Aus dieser gemeinsamen Erfahrung kann ich Ihnen jetzt auch die drei
grundsätzlichen Möglichkeiten erklären, die sich damals überhaupt anboten,
sich mit diesem Problem auseinanderzusetzen.
III.
Die erste Möglichkeit war die , sich intuitiv auf die Seite der Opfer zu stellen,
ihre schrecklichen Berichte stumm anzuhören, die ahnungslose Öffentlichkeit
damit zu konfrontieren, damit den Opfern zu einer Stimme zu verhelfen und
dem Entsetzlichen und Unfassbaren endlich einen Raum und ein Echo zu
verschaffen.
Diesen Weg gingen die meisten Parlamentarier, die zuerst auf dieses Problem
gestoßen wurden. Besonders unterstützt wurden sie von den Medien, die
ganz großes Interesse und Engagement zeigten. Natürlich waren die vielen
Berichte, die dann folgten, nicht immer frei vom Voyeurismus an so viel Leid,
zumal wenn es sich um sexualisierte Gewalt an besonders hilflosen kindlichen
Opfern handelte – aber es überwog doch der aufklärerische , und auf die
Zukunft hin präventive Charakter dieses neuen Wissens über soviel bisher
unbenannte, unbekannte und ungesühnte Unrechtserfahrung.

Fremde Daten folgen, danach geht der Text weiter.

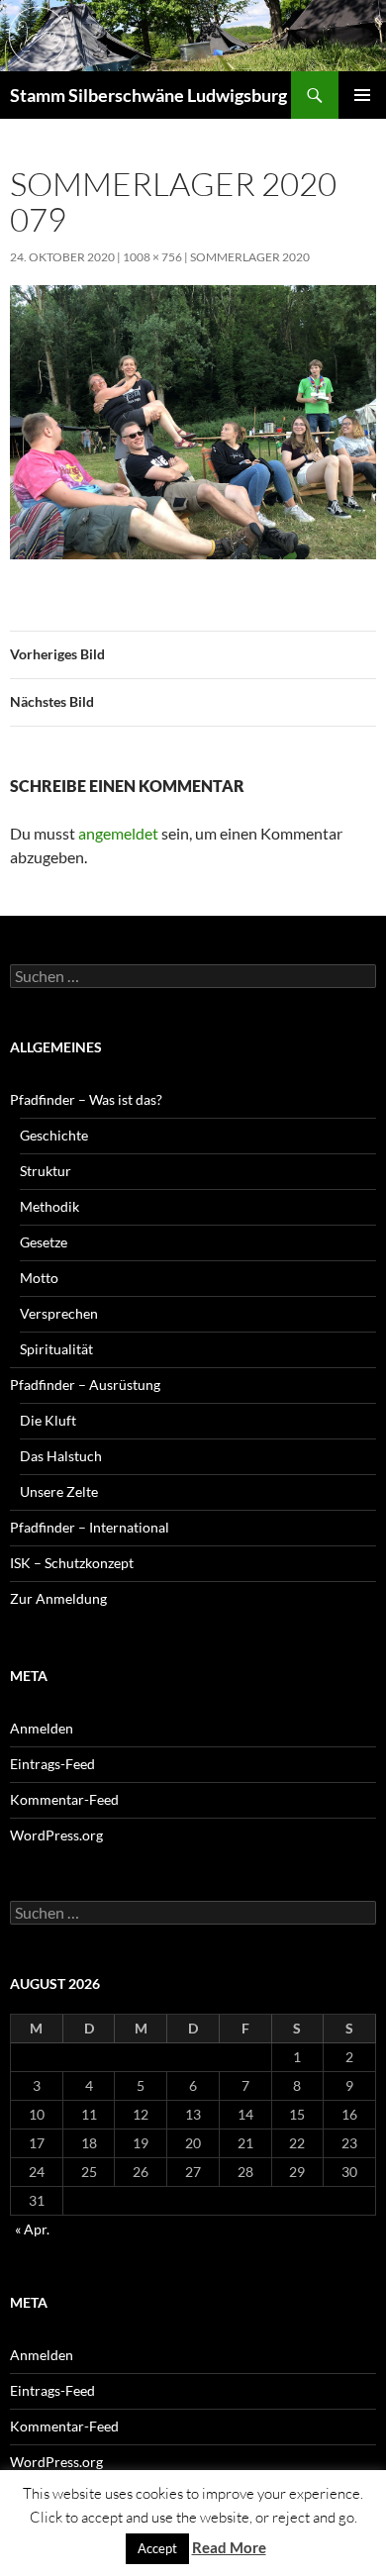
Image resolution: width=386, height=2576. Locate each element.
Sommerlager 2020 (250, 256)
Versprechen (59, 1313)
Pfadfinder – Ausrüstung (85, 1384)
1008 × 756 (152, 256)
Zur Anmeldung (58, 1598)
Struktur (45, 1170)
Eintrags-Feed (52, 1763)
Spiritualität (56, 1348)
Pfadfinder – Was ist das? (86, 1099)
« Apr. (32, 2229)
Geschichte (54, 1135)
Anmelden (41, 1728)
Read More (229, 2547)
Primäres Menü (362, 95)
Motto (39, 1277)
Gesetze (43, 1242)
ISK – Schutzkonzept (72, 1562)
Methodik (49, 1206)
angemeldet (118, 833)
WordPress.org (56, 1835)
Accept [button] (157, 2548)
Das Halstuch (61, 1455)
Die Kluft (48, 1420)
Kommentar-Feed (64, 1799)
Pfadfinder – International (89, 1527)
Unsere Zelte (59, 1491)
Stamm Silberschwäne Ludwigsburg (148, 95)
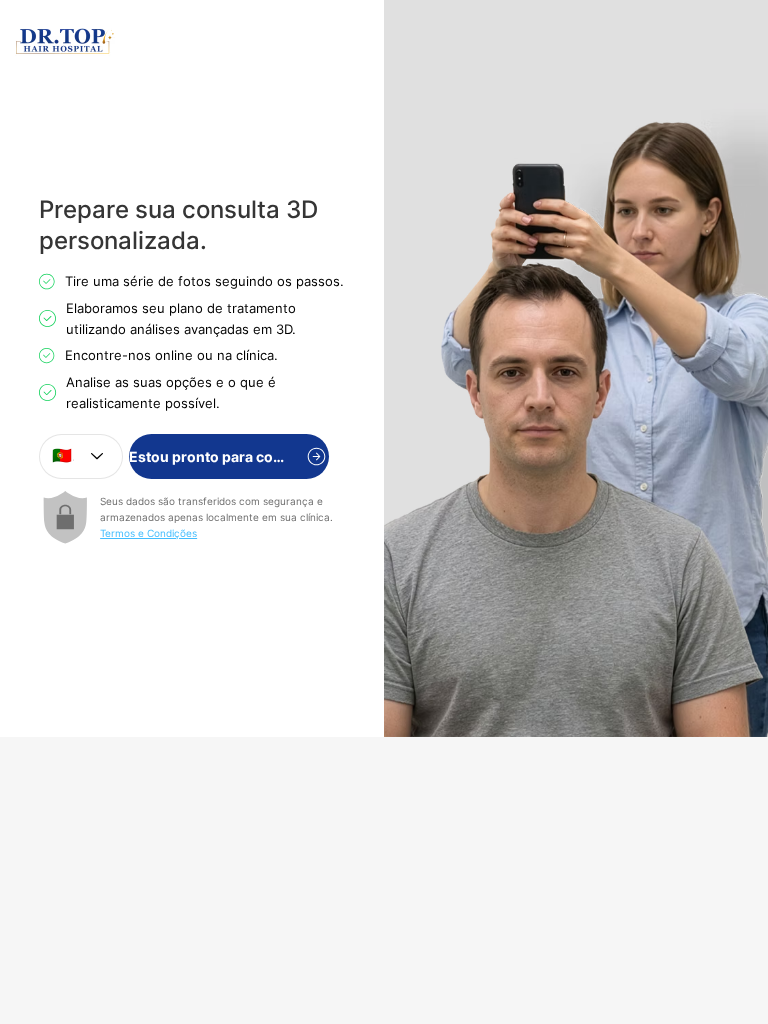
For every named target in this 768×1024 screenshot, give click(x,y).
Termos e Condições (148, 533)
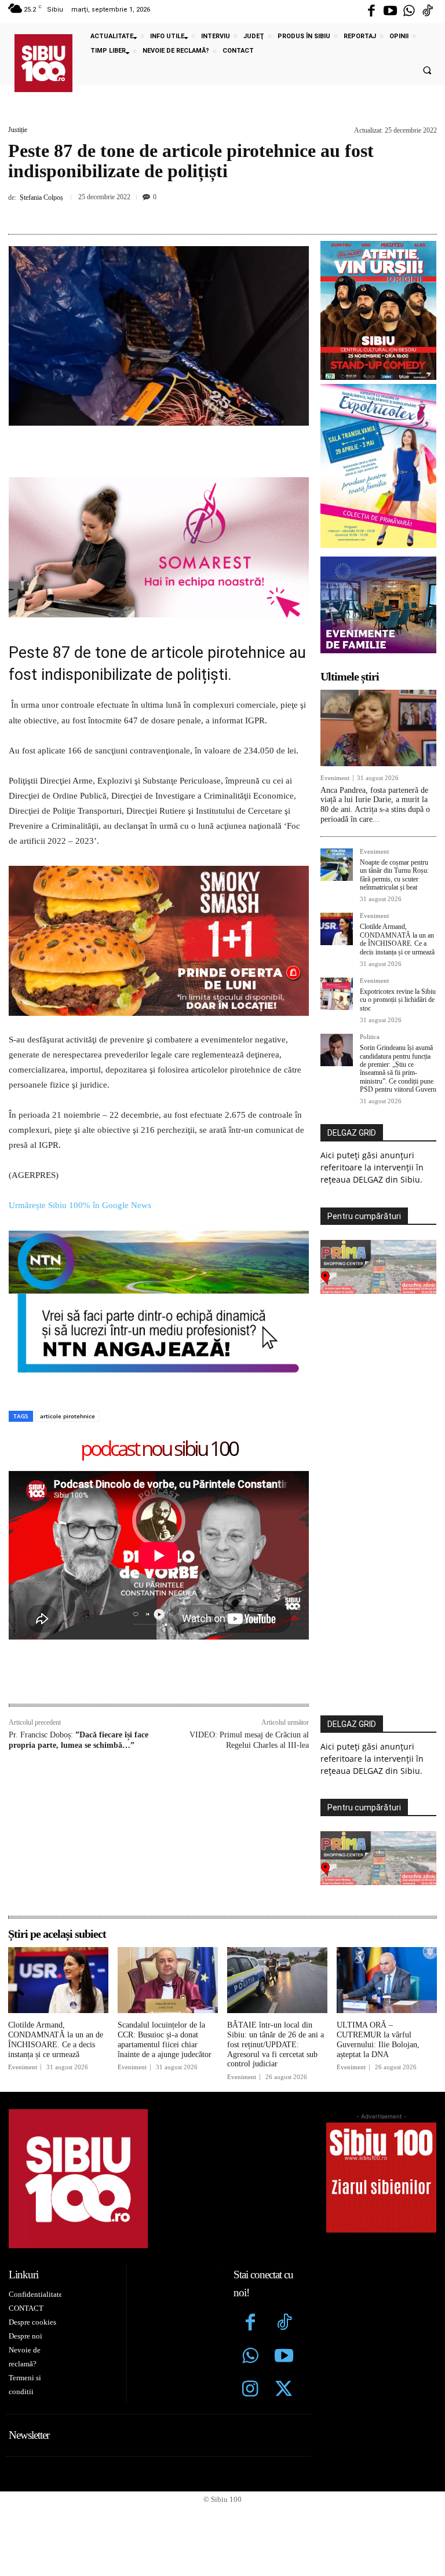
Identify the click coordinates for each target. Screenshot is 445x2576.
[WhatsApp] (232, 212)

In diesem Sinne arbeitete und arbeitet bis heute auch die Stelle bei der
Bundesregierung , die unsere Kollegin,die frühere Ministerin Christine
Bergmann geleitet hat.
Bei dieser Methode blieben aber dreierlei Fragen im Wesentlichen ungelöst:
Einmal: Was passiert dauerhaft mit den Opfern? Wer begleitet sie in ihrem
Schmerz und ihren berechtigten Rachegefühlen? Wer schafft ihnen
Genugtuung? Wer kümmert sich um sie, wenn sie durch all diese Debatten
retraumatisiert werden? Das Mitgefühl der Öffentlichkeit und der Medien ist ja
oft nur von kurzer flüchtiger Dauer.
Zum zweiten: Was passiert nun mit den Tätern und Beschuldigten? Wie
vermeidet man – bei oft jahrzehntelang zurückliegenden Taten - sowohl, dass
sie dauerhaft einfach ohne sich je rechtfertigen zu müssen, davonkommen -
oder auch, dass jemand zu Unrecht verdächtigt und dadurch in seinem
sozialen Umfeld nachhaltig als Kinderschänder geächtet wird? Wieviel
historische Wahrheit und rechtstaatliche Sühne ist überhaupt nach so langer
Zeit noch möglich?
Und zum dritten: Wer übernimmt eigentlich Verantwortung für das, was
damals passiert ist und für das, was heute geschieht? Natürlich kommen da
die betroffenen Institutionen ins Spiel, falls es sie heute noch gibt, unter
anderem die Kirchen – aber was ist mit den Familien? Mit den Vereinen? Den
Sport- und Jugendverbänden?
IV
Die zweite Methode, mit dem schier nicht zu bewältigenden Problemen
umzugehen, war die, die im Ansatz der Runde Tisch, den ich geleitet habe,
verfolgte.
Es war der Versuch zu sagen: Alle, jedenfalls sehr viele waren damals und
sind auch heute verantwortlich. Es gab und gibt viele Schuldige, nicht nur
Einzelne, die als Sündenböcke an den Prager gehören. Bei dieser Methode
war es wichtig, dass alle gemeinsam: Staatliche Stellen, Jugendämter,
Kirchen, Einzelpersonen, ehemalige Erzieher, Wissenschaftler, insbesondere
und als wichtigste Zeugen aber die Betroffenen der Opferseite ihren Platz am
Runden Tisch für ein tiefes Eintauchen in die Geschichte dieser
Unrechtserfahrung nutzten, für ein intensives und quälendes Gespräch von
großer Intensität und ein gemeinsames Suchen nach einer Lösung. Zwei
Jahre lang dauerte diese Aufarbeitung über das was damals wirklich geschah,
über die deutsche Nachkriegsgesellschaft, in der das alles passierte und
toleriert wurde, über die Jahre der Missachtung, in der die Opfer von
niemandem gehört wurden . Und natürlich darüber, was eine Gesellschaft die
ihre eigene Mitverantwortung begreift, heute noch tun kann.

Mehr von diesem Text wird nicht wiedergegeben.